According to the plaintiff, because the claim was, at most, a permissive counterclaim, it lay outside the federal court’s supplemental jurisdiction and needed an independent basis to be heard.
“We hold that we have supplemental jurisdiction over this counterclaim, regardless of
whether it is compulsory or permissive,” Lynch said.
In so ruling, the judge conceded that some caselaw from before §1367 was enacted suggested that federal courts could only exercise supplemental jurisdiction over compulsory counterclaims.
But when §1367 was enacted in 1990, Lynch said, it did not reference the terminology of “permissive” or “compulsory.” Instead, it gave federal courts supplemental jurisdiction over all claims that were part of the same Article III “case” or “controversy,” she said.

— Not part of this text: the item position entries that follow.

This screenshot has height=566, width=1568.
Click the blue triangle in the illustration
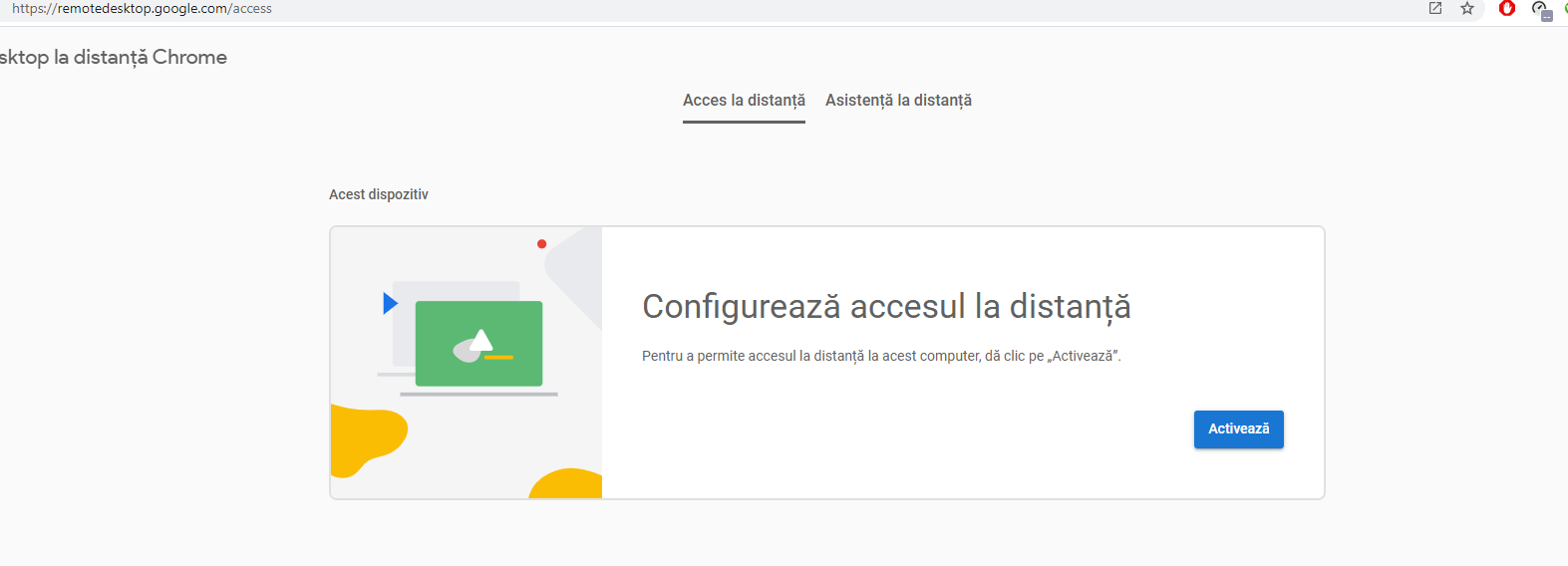(x=390, y=303)
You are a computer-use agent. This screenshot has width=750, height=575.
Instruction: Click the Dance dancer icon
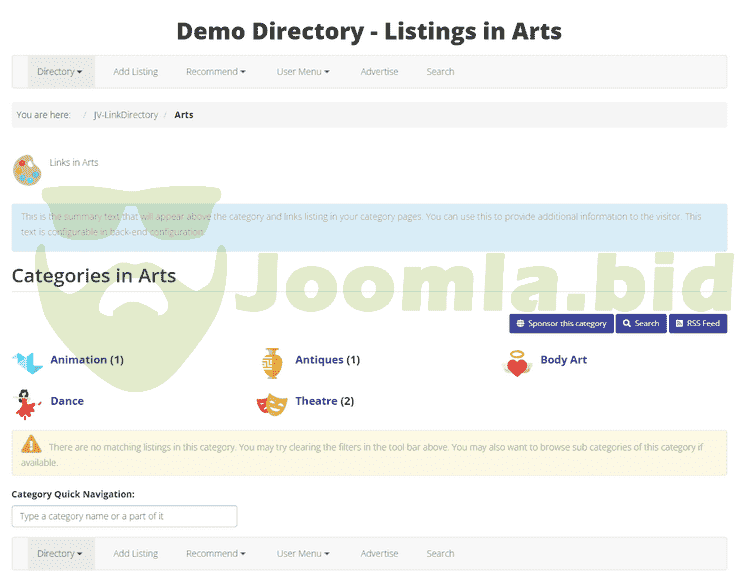click(x=28, y=403)
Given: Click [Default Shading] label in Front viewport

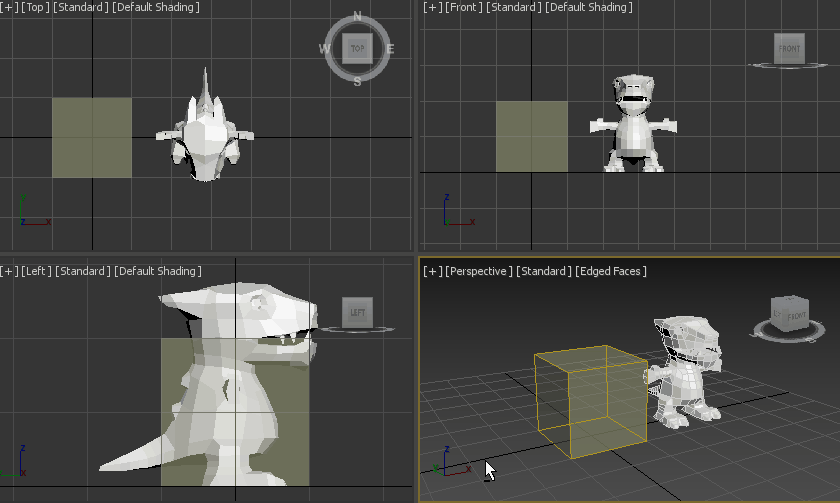Looking at the screenshot, I should 583,8.
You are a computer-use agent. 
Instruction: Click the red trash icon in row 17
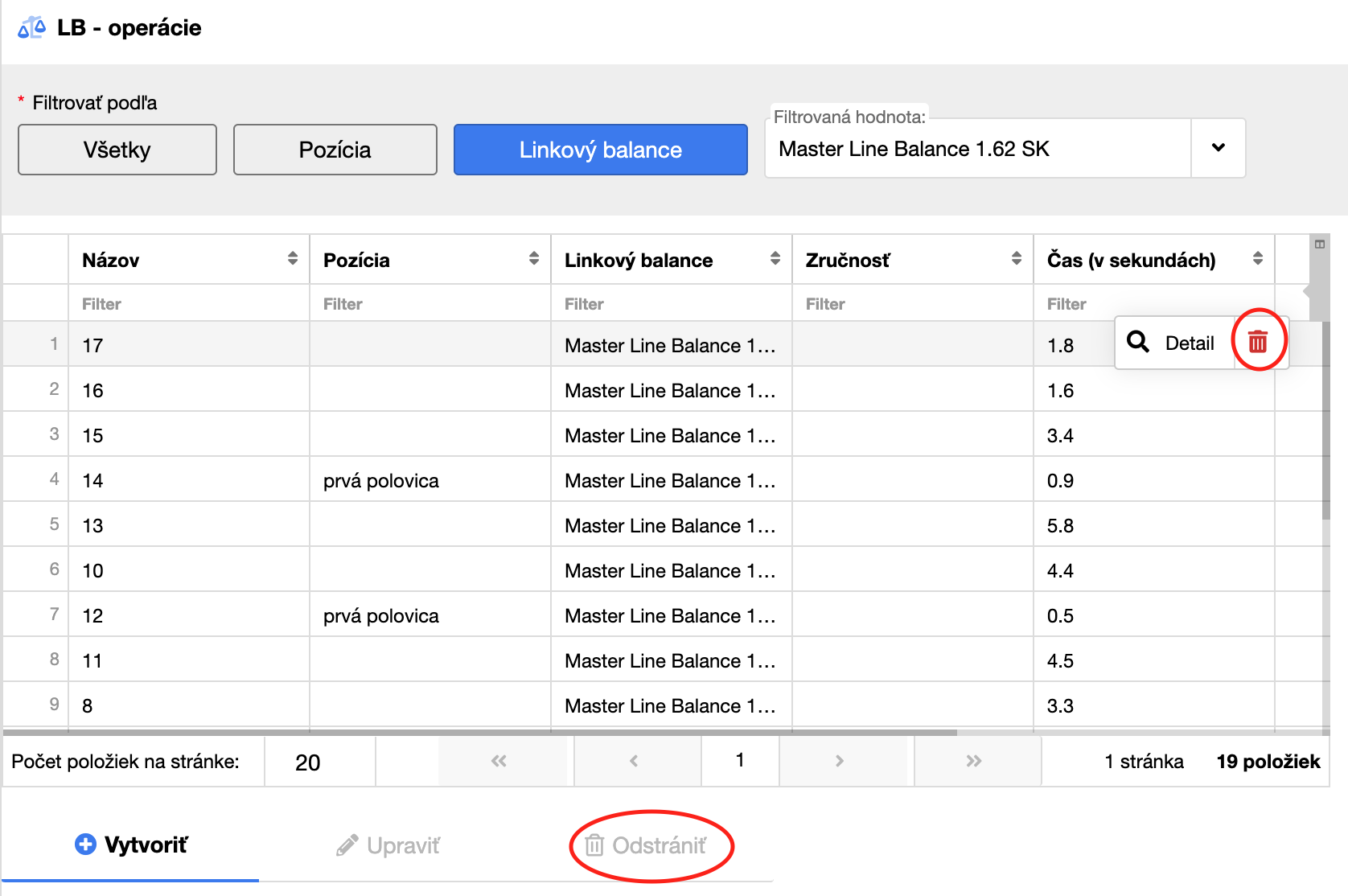pos(1258,342)
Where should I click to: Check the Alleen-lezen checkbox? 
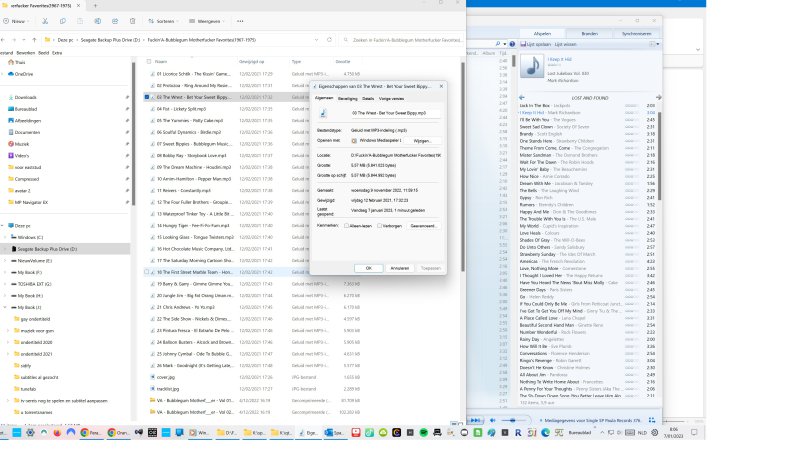348,226
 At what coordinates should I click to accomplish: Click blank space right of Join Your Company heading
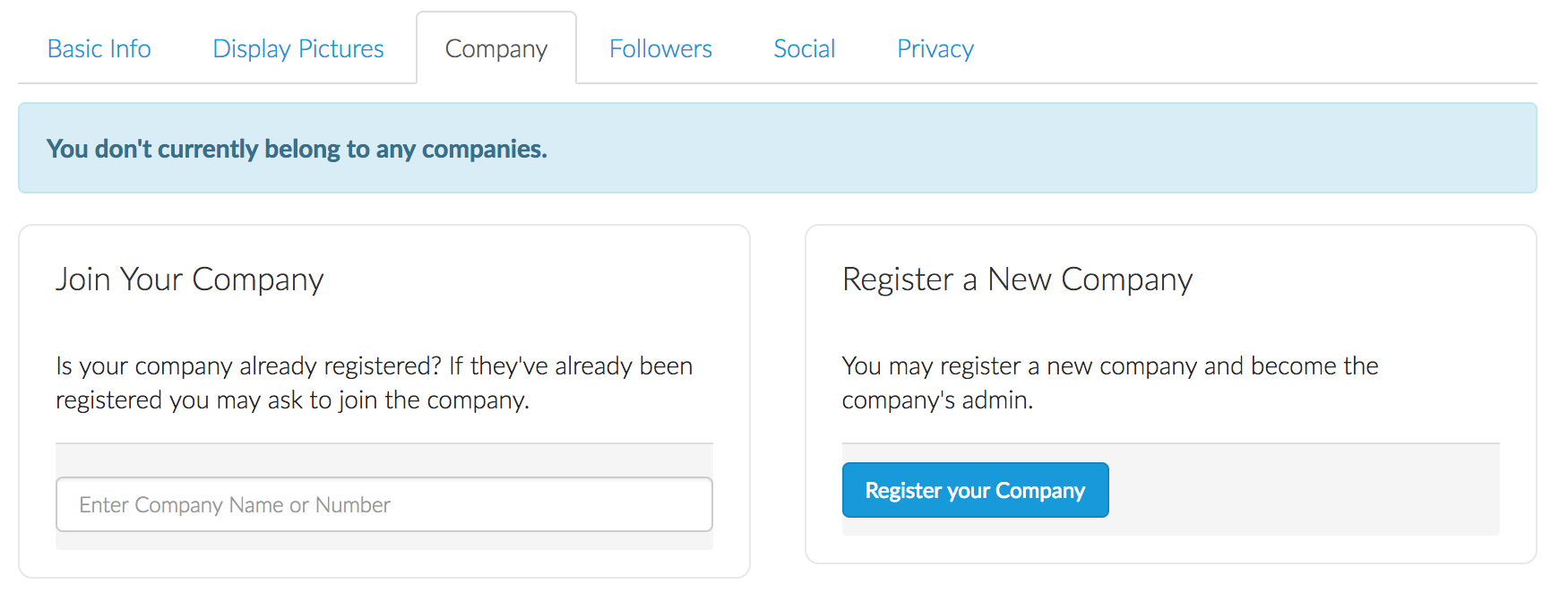click(x=538, y=279)
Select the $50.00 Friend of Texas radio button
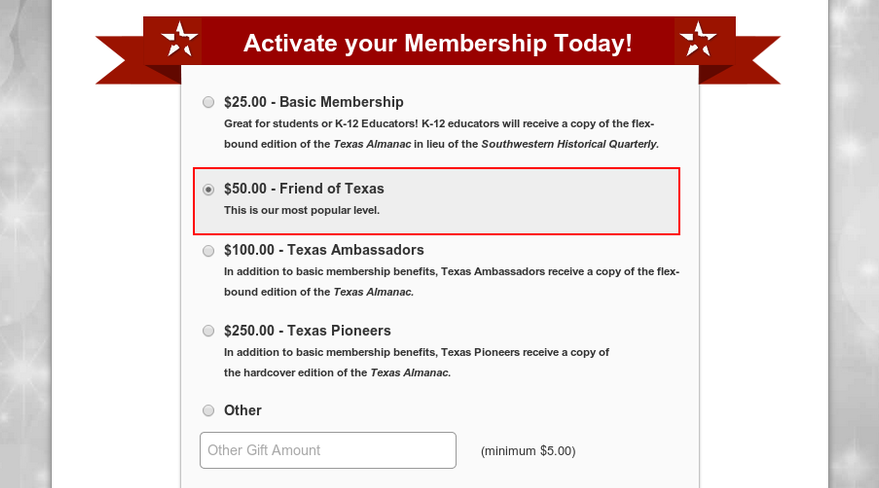The height and width of the screenshot is (488, 879). click(x=208, y=189)
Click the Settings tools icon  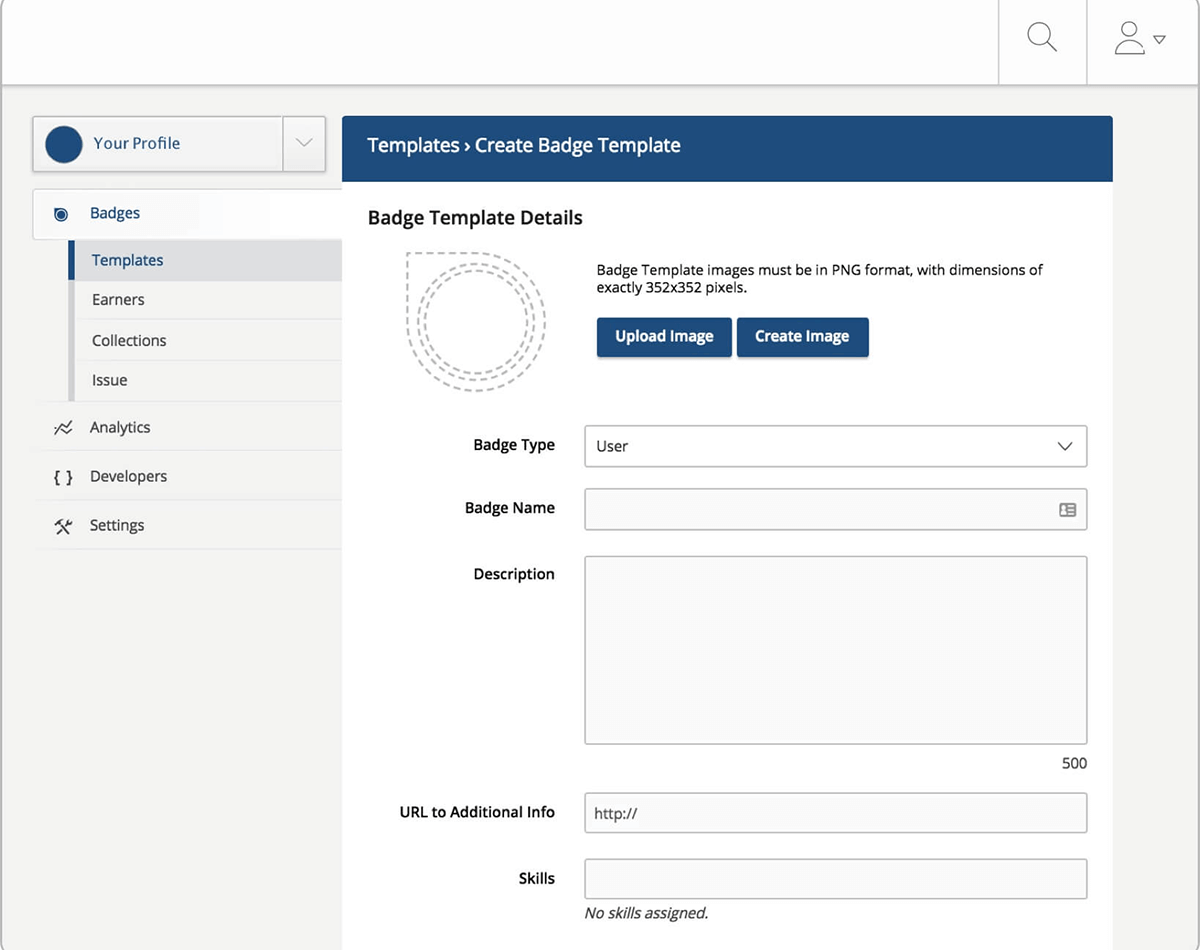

“Thus, §1367 abolishes the conceptual framework underpinning the old compulsory-permissive distinction,” said Lynch, noting that two other federal circuits and “virtually all commentators” had adopted the same interpretation.
The 1st Circuit then found that the counterclaim was indeed part of the same Article III case or controversy as the underlying litigation.
“This litigation involves what fees the parties owe each other and involves efforts by both parties to collect claimed fees from a discrete and common body of calls,” Lynch said. “[The counterclaim seeking to pierce the corporate veil] was part of Verizon’s effort to collect those fees when [Global NAPs] attempted to avoid payment.”
Other courts have recognized supplemental jurisdiction over claims to pierce the corporate veil as well, the judge said, citing a similar ruling from the 7th Circuit.
There are “no due process constraints on the exercise of jurisdiction” in this case, Lynch added, pointing out that the case had already consumed years of litigation and that the federal District Court was familiar with the myriad of complicated issues involved.
Finally, the 1st Circuit affirmed the lower court’s judgment for Verizon on the merits in both counterclaims.